Foto: www.semferrsport.com

O tema é polêmico, até explosivo. Eu respeito a todas as religiões e entendo que Deus, de qualquer crença, está com vencedores e vencidos, não interfere no desempenho individual nem coletivo. Também não acredito em sorte para um time vencer ou um jogador fazer ou tomar gols. Tenho certeza que quem treina mais e ou quem tem mais qualidade técnica  é que faz diferença.

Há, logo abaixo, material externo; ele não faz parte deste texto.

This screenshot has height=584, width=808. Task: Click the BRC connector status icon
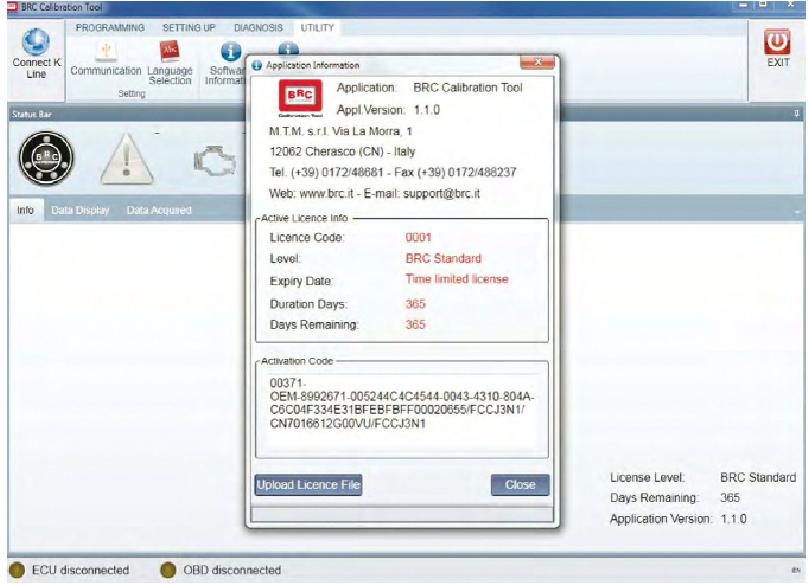click(x=42, y=158)
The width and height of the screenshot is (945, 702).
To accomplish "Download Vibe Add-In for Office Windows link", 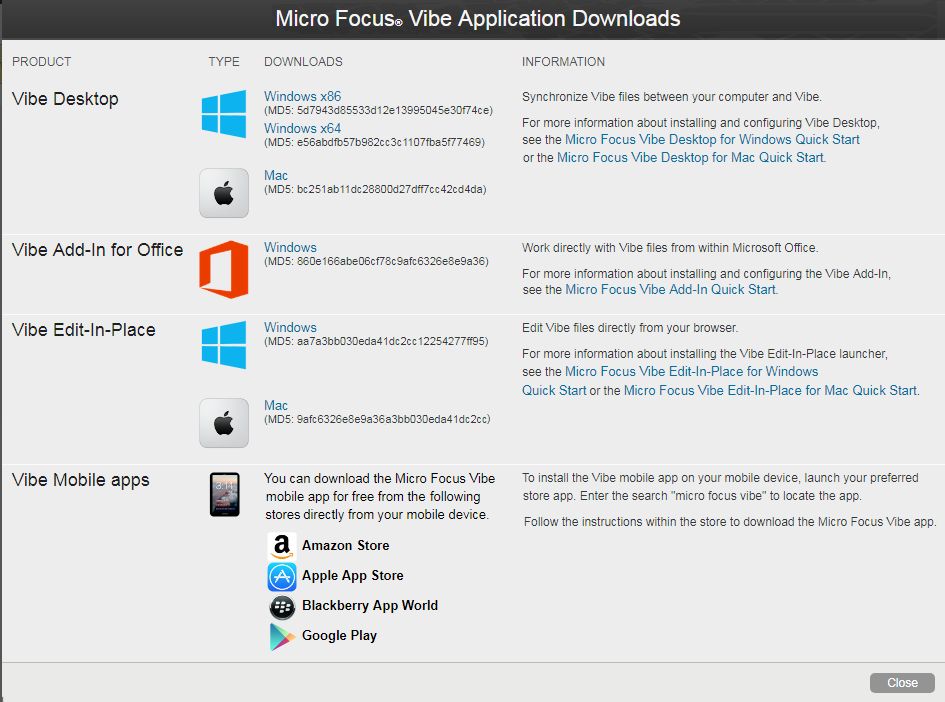I will pyautogui.click(x=290, y=248).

Acredito também que esquemas extracampo existiam, existem e vão continuar existindo, no futebol e em outros esportes, e isso interfere sim nos resultados.

No dia 29 de junho, li este artigo no O Globo e gostei muito. Mas só hoje o encontrei para compartilhar com as senhoras e senhores que prestigiam este espaço. 

* Por Aydano André Motta, do O Globo:

“No jogo da fé, um Jesus onipresente entra em campo”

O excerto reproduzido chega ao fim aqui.